Heisenberg's main focus for the Nazi war effort was to try and create a sustainable nuclear fission, or what we might now term a nuclear reactor. The purpose of this research was to create Plutonium. Various German physicists referred to a nuclear reactor as an "engine" after the war, in Farm Hall transcripts.
Dr Fritz Houtermanns, who was trained before the war in nuclear physics by the Soviets, proposed along with Austrian physicist Prof Josef Schintlemeister, as early as 1941 that Germany develop Plutonium as a nuclear explosive.
The difficulty was that Plutonium was then just a theoretical element which could only be produced by sustained nuclear reaction, such as in a nuclear reactor. Indeed the German name for the isotopic element today called Plutonium, was eka-Rhenium.
Possibly unknown to Heisenberg The German Army was pursuing an alternate project to enrich Uranium for an atomic bomb with Uranium as the explosive under Dr Paul Harteck.
British efforts to destroy Norwegian heavy water production at Voermark had no appreciable effect on Heisenberg's efforts since heavy water was also produced at the Beck Plant in Germany. Also Heisenberg managed to create one reactor design with a graphite pile, very similar to the pile built by Enrico Fermi for the US Manhatten Project.
Heisenberg it has often been said was a brilliant theorist but poor at experiments.

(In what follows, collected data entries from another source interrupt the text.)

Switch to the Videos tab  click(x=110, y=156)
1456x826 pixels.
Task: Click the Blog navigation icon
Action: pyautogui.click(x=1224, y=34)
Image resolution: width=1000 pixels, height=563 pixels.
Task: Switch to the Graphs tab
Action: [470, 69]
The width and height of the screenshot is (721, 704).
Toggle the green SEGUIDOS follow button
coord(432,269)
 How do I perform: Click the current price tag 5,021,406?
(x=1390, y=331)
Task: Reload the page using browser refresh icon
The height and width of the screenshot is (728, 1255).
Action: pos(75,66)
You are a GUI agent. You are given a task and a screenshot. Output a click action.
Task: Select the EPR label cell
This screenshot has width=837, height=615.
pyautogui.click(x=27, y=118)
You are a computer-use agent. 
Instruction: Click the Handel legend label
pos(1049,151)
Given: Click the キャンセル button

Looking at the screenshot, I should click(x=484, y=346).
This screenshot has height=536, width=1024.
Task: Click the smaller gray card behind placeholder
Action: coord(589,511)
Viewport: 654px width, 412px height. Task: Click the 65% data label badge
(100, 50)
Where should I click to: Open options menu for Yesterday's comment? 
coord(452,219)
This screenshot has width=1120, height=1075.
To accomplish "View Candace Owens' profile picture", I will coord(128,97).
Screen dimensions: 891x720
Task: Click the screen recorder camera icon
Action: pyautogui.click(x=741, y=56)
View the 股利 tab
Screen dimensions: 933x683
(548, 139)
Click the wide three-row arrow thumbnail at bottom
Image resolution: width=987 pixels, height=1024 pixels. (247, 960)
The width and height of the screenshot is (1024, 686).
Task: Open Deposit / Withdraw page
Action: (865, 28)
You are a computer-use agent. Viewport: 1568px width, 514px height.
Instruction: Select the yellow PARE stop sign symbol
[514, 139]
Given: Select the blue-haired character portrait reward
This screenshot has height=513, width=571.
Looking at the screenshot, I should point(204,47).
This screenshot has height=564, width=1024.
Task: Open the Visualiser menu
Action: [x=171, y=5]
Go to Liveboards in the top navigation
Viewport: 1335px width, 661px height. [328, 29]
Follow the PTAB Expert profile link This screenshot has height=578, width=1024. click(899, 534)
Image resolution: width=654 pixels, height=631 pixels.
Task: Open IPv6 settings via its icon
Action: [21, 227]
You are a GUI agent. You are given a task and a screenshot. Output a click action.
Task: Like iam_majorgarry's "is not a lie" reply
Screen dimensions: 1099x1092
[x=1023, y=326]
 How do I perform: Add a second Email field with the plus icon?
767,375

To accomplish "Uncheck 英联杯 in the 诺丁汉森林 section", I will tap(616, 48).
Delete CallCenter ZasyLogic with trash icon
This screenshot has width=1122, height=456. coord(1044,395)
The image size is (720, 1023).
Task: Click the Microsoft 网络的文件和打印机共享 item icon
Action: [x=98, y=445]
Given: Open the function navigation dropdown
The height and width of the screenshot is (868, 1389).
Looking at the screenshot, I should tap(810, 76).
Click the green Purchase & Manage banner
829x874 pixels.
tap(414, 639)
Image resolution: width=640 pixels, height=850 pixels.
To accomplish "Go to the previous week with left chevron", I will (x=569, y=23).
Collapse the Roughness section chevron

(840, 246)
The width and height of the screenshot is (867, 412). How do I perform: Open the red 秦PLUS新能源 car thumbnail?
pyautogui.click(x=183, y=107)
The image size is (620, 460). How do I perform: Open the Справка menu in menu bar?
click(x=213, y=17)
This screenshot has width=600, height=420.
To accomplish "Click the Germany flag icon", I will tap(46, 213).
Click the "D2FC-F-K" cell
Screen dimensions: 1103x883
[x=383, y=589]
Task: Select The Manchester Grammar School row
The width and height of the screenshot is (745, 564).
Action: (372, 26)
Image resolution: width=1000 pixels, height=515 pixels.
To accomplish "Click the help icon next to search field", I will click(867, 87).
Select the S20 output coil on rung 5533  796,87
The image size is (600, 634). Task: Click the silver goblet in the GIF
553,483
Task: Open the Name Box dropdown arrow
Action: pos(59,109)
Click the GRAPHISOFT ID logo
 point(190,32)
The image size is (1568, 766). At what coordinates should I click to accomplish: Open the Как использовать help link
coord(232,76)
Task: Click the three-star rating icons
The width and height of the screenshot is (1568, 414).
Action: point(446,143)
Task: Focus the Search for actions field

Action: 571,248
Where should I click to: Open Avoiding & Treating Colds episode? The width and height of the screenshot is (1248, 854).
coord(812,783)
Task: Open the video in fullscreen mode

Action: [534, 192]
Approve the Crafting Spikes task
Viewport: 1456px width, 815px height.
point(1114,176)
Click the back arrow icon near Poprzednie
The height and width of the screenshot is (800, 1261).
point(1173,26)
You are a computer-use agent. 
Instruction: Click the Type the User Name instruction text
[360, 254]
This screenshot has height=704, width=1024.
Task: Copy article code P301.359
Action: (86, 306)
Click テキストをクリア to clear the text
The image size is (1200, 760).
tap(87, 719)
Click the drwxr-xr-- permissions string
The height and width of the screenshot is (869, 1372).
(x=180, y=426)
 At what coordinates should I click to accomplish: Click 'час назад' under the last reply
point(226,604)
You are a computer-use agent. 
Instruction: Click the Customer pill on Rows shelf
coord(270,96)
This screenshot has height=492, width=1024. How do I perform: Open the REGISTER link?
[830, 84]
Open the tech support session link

The above commentry is not based upon hearsay or Wikipedia, but rather from over three years of research. Principal sources include the following publications:
The Farm Hall Transcripts, by Charles Franks;
Hitler’s Uranium Club: The secret recordings at Farm Hall, by Jeremy Bernstein;
Overheard, by David Irving;
Virus House, by David Irving;
The Rocket and the Reich, by Michael J. Neufeld.